Ces progrès ont cependant nécessité le développement d’un système d’extraction et de gaspillage sans précédent des richesses de la planète. Au demeurant, ce système ne survit que grâce à la combustion constante et ininterrompue de carburants fossiles et de masses gigantesques d’énergie qu’il faut aller chercher de plus en plus loin dans les entrailles de la Terre et au fond des océans.
Marquer une pause
Le plus grave, aujourd’hui, c’est la rapidité avec laquelle l’humanité est en train de détruire la couche d’ozone. C’est la concentration, dans l’atmosphère, de dioxyde de carbone, d’oxyde nitreux, de méthane. Et que dire des poussières extrêmement ténues, des rejets de gaz toxiques, des substances invisibles, des fines granulations et particules de toutes sortes ?

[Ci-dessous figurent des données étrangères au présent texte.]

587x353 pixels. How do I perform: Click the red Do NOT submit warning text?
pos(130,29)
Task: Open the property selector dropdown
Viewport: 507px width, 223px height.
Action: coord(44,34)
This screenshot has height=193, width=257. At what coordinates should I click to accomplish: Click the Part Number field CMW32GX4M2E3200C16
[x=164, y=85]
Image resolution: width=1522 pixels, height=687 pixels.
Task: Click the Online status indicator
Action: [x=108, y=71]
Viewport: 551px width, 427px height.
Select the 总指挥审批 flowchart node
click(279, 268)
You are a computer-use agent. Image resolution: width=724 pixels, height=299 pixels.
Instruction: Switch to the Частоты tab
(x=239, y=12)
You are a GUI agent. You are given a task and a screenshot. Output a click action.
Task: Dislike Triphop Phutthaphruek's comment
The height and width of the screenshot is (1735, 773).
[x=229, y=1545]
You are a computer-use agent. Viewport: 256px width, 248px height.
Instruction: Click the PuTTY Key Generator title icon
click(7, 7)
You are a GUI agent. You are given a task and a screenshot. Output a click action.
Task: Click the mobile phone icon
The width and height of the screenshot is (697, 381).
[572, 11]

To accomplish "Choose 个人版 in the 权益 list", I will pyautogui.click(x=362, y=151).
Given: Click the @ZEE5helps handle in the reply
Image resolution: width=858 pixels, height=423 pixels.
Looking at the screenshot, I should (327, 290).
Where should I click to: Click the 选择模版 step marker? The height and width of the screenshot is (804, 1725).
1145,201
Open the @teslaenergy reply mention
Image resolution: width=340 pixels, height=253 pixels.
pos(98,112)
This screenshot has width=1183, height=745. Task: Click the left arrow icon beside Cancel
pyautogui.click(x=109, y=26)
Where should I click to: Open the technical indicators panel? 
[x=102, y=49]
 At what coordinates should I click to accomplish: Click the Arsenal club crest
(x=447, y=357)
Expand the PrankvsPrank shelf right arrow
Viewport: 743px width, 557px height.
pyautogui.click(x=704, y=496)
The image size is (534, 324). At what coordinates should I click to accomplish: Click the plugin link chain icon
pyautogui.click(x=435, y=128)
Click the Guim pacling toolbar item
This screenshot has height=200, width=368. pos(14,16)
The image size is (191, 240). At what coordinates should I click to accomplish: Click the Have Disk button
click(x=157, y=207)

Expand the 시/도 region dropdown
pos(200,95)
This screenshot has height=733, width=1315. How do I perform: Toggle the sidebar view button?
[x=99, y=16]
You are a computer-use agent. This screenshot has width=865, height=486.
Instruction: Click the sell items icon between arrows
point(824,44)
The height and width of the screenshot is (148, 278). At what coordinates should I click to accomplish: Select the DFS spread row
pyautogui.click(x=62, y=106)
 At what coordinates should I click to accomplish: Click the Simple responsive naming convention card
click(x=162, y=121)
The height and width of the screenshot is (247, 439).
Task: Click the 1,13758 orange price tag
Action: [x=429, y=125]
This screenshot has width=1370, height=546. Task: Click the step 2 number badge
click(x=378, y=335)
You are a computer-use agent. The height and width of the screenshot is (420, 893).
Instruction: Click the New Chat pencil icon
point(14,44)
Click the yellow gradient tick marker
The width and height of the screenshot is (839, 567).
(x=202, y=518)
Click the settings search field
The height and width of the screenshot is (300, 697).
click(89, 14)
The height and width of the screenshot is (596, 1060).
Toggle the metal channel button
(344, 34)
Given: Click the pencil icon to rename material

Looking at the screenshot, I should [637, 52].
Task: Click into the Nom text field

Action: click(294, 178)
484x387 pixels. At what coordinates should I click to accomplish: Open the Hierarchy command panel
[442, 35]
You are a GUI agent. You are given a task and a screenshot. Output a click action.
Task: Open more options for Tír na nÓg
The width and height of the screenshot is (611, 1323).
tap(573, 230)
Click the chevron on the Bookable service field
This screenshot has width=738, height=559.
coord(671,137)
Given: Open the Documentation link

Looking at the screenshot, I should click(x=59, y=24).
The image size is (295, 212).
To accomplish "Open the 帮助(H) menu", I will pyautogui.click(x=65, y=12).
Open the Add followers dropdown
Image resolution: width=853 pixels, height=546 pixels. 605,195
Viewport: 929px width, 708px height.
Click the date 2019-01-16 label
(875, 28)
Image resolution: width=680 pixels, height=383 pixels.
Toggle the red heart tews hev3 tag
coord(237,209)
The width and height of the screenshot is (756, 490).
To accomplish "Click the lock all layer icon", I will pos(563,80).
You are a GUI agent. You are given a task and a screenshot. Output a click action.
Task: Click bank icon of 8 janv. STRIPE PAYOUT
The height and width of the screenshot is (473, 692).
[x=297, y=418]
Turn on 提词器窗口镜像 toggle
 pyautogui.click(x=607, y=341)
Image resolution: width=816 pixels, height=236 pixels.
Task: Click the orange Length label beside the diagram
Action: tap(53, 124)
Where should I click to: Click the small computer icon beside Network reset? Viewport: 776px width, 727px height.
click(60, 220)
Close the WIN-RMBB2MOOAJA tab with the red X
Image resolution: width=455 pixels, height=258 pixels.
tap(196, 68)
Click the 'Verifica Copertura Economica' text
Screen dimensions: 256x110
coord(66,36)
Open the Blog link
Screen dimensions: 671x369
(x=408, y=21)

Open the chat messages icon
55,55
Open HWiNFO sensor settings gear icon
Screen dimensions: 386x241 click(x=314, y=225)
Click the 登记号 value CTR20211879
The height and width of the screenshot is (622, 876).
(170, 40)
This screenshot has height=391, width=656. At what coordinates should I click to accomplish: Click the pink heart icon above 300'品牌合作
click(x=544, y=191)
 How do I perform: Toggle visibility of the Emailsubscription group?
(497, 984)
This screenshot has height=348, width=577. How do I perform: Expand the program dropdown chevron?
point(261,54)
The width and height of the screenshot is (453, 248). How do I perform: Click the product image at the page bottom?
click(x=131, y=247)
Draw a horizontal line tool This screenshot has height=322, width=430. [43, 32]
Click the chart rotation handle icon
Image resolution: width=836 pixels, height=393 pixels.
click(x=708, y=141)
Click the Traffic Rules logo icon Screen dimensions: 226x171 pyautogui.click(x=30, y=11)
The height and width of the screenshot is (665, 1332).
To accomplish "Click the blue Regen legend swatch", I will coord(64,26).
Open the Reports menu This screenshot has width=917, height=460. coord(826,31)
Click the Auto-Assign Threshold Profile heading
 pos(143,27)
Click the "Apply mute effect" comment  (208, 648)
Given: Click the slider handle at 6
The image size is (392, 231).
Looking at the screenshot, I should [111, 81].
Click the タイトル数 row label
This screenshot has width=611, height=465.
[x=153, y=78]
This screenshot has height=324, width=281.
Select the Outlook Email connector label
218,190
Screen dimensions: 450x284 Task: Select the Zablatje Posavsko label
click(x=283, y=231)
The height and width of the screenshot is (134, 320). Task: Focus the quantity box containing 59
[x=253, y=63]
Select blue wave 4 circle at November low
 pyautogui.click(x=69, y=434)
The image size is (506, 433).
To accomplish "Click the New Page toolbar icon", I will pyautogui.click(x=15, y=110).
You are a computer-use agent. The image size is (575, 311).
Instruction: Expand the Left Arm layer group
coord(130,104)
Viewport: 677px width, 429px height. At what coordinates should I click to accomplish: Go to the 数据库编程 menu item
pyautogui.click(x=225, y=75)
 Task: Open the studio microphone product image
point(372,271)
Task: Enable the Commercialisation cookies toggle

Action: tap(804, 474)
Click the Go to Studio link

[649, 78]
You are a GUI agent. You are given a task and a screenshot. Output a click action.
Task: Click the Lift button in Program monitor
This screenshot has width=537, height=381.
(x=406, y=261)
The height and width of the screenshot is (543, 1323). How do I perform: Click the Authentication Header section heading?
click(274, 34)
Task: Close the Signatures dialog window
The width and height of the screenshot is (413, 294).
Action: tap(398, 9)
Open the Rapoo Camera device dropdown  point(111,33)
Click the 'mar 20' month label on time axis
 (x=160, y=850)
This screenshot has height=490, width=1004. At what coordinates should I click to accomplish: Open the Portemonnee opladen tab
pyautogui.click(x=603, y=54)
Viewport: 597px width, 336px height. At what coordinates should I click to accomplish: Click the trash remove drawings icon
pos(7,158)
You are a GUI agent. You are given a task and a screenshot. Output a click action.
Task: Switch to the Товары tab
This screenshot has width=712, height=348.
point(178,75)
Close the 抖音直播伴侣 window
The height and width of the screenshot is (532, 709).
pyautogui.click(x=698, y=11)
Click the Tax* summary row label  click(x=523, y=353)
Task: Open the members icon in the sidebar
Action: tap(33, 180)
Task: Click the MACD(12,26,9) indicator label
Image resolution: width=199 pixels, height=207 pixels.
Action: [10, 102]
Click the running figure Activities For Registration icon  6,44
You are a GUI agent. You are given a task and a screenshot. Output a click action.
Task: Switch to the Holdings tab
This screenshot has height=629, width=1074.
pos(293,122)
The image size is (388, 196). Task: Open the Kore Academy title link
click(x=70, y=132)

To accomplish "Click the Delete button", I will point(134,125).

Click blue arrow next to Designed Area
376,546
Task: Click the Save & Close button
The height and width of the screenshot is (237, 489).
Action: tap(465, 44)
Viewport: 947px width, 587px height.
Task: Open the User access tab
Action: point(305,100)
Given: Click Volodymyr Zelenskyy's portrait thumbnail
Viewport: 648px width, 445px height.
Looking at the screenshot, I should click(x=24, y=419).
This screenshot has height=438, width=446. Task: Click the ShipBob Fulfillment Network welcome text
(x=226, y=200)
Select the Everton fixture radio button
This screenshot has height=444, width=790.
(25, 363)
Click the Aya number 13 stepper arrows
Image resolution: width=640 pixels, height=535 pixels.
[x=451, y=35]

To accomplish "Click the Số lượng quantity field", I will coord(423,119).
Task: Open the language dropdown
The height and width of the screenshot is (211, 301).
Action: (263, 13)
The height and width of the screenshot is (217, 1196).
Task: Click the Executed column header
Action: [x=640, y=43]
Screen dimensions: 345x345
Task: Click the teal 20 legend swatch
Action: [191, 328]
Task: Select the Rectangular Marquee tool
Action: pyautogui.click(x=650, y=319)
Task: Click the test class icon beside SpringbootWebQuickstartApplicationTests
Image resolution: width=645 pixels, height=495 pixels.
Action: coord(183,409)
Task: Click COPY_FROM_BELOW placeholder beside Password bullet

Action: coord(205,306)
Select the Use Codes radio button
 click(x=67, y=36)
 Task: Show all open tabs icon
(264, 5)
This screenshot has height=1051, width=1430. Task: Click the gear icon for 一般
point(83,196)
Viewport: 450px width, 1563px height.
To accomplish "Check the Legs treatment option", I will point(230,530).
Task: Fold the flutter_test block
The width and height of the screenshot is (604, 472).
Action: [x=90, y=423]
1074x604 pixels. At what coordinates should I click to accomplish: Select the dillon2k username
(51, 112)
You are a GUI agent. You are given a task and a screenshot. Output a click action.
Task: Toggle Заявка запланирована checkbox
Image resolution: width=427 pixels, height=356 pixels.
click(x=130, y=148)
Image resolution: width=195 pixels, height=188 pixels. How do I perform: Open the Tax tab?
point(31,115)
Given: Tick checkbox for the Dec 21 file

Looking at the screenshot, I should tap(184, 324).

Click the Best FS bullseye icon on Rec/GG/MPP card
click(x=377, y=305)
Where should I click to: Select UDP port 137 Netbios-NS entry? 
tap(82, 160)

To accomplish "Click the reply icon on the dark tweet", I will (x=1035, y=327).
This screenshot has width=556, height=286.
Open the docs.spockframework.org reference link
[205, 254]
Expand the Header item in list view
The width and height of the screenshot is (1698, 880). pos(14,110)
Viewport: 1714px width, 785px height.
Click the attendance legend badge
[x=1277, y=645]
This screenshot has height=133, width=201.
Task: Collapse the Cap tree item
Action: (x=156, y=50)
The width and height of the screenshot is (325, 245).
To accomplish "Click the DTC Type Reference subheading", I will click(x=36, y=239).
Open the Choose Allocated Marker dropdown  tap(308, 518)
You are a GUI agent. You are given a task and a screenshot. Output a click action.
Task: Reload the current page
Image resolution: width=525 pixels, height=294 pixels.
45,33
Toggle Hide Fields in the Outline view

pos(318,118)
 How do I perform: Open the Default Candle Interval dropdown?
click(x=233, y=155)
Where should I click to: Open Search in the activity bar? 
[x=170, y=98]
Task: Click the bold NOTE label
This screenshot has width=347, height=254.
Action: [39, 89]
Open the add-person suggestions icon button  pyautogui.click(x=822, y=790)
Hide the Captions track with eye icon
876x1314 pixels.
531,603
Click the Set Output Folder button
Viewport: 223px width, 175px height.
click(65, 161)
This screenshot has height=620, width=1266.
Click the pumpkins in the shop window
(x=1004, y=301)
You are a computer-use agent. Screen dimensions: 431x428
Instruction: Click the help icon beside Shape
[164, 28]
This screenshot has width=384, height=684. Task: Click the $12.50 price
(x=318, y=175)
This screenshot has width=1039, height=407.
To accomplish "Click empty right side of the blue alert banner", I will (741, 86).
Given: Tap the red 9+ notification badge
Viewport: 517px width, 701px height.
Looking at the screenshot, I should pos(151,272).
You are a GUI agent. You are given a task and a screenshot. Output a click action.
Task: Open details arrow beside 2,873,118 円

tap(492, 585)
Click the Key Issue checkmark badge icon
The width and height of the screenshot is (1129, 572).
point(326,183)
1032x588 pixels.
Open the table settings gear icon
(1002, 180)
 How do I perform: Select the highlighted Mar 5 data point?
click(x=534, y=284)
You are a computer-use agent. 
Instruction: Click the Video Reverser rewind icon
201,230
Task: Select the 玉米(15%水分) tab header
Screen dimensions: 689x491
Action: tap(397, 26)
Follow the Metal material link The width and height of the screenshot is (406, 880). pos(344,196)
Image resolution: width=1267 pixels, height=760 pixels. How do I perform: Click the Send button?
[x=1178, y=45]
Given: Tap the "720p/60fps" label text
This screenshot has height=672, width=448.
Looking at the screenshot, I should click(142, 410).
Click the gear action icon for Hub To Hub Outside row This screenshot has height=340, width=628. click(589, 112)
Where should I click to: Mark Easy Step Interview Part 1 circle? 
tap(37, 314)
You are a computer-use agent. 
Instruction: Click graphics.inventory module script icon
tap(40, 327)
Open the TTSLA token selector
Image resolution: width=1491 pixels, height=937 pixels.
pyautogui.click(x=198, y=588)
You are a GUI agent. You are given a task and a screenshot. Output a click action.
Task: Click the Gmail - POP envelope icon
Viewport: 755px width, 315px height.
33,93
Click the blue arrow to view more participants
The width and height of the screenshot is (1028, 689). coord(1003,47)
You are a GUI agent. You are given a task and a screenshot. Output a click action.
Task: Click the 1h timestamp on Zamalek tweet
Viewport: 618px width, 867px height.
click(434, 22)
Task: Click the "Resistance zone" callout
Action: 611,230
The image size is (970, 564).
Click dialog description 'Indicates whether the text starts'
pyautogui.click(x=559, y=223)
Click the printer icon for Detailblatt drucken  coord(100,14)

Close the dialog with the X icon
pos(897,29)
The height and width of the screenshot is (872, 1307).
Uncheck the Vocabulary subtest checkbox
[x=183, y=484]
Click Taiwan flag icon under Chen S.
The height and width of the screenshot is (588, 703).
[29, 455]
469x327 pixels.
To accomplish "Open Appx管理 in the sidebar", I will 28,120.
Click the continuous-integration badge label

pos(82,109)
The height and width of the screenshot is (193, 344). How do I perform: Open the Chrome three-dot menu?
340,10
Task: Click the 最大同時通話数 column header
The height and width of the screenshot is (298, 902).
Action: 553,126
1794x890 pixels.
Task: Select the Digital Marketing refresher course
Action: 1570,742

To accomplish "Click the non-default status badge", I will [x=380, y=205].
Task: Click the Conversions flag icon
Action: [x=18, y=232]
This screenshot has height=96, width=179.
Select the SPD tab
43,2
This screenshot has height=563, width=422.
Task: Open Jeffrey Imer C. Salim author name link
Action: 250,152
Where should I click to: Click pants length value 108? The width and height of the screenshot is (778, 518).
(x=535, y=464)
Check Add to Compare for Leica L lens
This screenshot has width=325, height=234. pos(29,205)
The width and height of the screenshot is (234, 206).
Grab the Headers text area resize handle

Pour ce qui concerne l’Afrique en particulier, c’est la déplétion des stocks de pêche, la dégradation des mangroves, la hausse des flux de nitrate et l’altération des zones côtières. C’est aussi le bradage des forêts, l’épandage agricole, l’artificialisation des sols, la perte des espèces rares, bref, la destruction de la biosphère.
À la faveur de la pandémie, il aurait donc fallu marquer une pause, ouvrir les yeux, nous laisser secouer et prendre de la distance. Demain ne saurait être simplement une répétition d’hier. Ce dont le continent a besoin, c’est d’une grande transition.
Il faut en effet repenser de fond en comble la question fondamentale du bien-être collectif ou, si l’on veut, du développement. La croissance économique et matérielle ne saurait, à elle seule, justifier autant de dégâts. En tant que projet historique de transformation, le développement en Afrique doit être fondé sur une conception élargie de la santé, celle des êtres humains et, avec eux, celle de toutes les autres composantes du vivant.